Patrick J. Kelly, associate professor of history at The University of Texas at San Antonio, received a PhD from New York University. Before coming to UTSA in 1997, he served as lecturer in social studies at Harvard University and visiting professor of history at Tufts University, and has also received fellowships from the National Endowment for the Humanities and the American Council of Learned Societies. His book, Creating a National Home: Building the Veteran’s Welfare State, 1860–1900, focuses on how the National Home for Disabled Volunteer Soldiers served as precursor to the Department of Veterans Affairs. His current project is an examination of the economic, military, and ideological connections between the U.S. Civil War and French intervention into Mexico.

Patrick J. Kelly.

Jennifer L. Weber

Jennifer L. Weber is associate professor of history at the University of Kansas.

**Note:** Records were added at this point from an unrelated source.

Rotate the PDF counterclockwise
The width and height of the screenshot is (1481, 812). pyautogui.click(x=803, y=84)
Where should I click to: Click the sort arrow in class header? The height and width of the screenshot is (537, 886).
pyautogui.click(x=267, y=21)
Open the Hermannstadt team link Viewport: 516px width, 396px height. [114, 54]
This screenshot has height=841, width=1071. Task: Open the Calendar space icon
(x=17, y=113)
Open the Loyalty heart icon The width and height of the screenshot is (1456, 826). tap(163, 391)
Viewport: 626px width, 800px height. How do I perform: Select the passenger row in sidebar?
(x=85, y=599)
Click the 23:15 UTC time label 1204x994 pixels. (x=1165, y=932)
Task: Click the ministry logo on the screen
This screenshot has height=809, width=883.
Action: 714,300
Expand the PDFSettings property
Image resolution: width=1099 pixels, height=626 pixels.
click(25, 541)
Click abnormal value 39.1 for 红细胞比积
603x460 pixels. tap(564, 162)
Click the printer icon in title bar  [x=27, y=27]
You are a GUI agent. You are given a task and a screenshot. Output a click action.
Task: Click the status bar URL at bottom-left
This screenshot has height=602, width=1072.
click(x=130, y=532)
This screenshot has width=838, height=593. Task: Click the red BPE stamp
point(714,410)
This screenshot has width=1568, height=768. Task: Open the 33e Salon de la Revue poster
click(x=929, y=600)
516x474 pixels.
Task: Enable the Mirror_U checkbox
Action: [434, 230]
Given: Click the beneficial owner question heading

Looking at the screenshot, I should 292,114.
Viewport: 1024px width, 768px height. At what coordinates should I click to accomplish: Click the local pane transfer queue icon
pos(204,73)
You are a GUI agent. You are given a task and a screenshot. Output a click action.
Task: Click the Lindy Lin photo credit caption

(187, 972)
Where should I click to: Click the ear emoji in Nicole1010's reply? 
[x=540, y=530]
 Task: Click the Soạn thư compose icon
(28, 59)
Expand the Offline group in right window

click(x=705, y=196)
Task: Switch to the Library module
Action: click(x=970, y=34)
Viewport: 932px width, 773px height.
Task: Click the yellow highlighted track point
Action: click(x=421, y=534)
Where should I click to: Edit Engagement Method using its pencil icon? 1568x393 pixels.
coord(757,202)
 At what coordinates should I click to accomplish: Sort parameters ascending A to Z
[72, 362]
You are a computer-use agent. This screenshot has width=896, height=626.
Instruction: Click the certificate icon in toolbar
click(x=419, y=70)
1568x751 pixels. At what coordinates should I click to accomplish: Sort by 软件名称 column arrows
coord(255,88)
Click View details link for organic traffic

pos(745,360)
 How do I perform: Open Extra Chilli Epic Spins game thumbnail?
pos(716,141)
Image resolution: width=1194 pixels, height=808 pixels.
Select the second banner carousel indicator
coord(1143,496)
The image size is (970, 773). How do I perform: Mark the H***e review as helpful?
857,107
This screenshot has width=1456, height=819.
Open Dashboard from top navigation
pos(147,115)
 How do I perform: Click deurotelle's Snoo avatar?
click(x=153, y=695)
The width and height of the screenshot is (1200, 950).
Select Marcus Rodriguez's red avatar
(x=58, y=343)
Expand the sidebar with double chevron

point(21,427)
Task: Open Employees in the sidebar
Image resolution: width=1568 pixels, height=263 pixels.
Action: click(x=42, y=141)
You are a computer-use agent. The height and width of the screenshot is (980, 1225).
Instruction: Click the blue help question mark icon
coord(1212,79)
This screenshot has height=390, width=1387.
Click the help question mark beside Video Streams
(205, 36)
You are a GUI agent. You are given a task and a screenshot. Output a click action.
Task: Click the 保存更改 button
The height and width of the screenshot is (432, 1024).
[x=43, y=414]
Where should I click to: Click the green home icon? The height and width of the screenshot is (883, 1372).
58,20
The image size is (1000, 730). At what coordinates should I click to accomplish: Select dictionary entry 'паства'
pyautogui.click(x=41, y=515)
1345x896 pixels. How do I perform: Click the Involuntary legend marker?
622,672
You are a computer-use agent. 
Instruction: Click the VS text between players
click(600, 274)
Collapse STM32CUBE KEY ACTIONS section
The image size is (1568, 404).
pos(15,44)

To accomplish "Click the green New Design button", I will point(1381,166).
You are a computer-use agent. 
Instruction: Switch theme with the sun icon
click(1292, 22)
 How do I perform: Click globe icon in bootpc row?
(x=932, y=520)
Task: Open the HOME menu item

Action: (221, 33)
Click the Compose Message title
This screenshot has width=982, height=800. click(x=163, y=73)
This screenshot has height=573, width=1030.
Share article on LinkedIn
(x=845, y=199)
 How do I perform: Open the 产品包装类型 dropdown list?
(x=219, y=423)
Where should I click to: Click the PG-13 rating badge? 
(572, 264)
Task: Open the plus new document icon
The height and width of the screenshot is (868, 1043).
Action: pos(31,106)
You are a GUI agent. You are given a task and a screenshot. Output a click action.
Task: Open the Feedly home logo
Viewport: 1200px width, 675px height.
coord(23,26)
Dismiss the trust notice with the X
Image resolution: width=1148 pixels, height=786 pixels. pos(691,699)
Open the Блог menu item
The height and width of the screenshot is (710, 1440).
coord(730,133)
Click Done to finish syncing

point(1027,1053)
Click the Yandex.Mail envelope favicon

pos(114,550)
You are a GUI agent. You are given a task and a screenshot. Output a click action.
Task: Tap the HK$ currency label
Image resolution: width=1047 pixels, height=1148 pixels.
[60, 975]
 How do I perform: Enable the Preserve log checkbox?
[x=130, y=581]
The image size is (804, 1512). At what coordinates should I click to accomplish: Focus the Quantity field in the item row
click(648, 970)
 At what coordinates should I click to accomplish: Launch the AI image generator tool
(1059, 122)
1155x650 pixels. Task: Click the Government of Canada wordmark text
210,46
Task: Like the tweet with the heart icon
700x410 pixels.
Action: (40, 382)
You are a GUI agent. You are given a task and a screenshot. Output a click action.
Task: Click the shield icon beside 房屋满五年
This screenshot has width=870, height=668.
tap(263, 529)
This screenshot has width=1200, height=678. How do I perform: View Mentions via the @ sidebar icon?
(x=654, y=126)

She is the author of two books. Her first, for adults, is Copperheads, about antiwar Democrats in the Civil War North. Her second, Summer's Bloodiest Days, is about the Battle of Gettysburg and its aftermath, and is targeted for 9- to 14-year-olds. The National Council for Social Studies last year named Summer’s Bloodiest Days a Notable Social Studies Trade Book for Young People. Professor Weber also has served as the executive editor of the Key Concepts in American History Series for Library Binding press—eleven books explaining various aspects of government to middle school students—and edited a supplemented edition of The Red Badge of Courage for Everbind. Her most recent book, which she coedited, is The Struggle for Equality, a collection of essays in honor of her graduate adviser, James M. McPherson. She is currently working on a book about the Union's conscription effort and its consequences. In addition to her work at KU, she serves on the advisory board of the Abraham Lincoln Institute and the Lincoln Studies Center at Knox College.

Jennifer L. Weber.

Kenneth Weiher

Kenneth Weiher is chair of the economics department at The University of Texas at San Antonio. His published work includes America’s Search for Economic Stability: Monetary and Fiscal Policy Since 1913 (1992).

Kenneth Weiher.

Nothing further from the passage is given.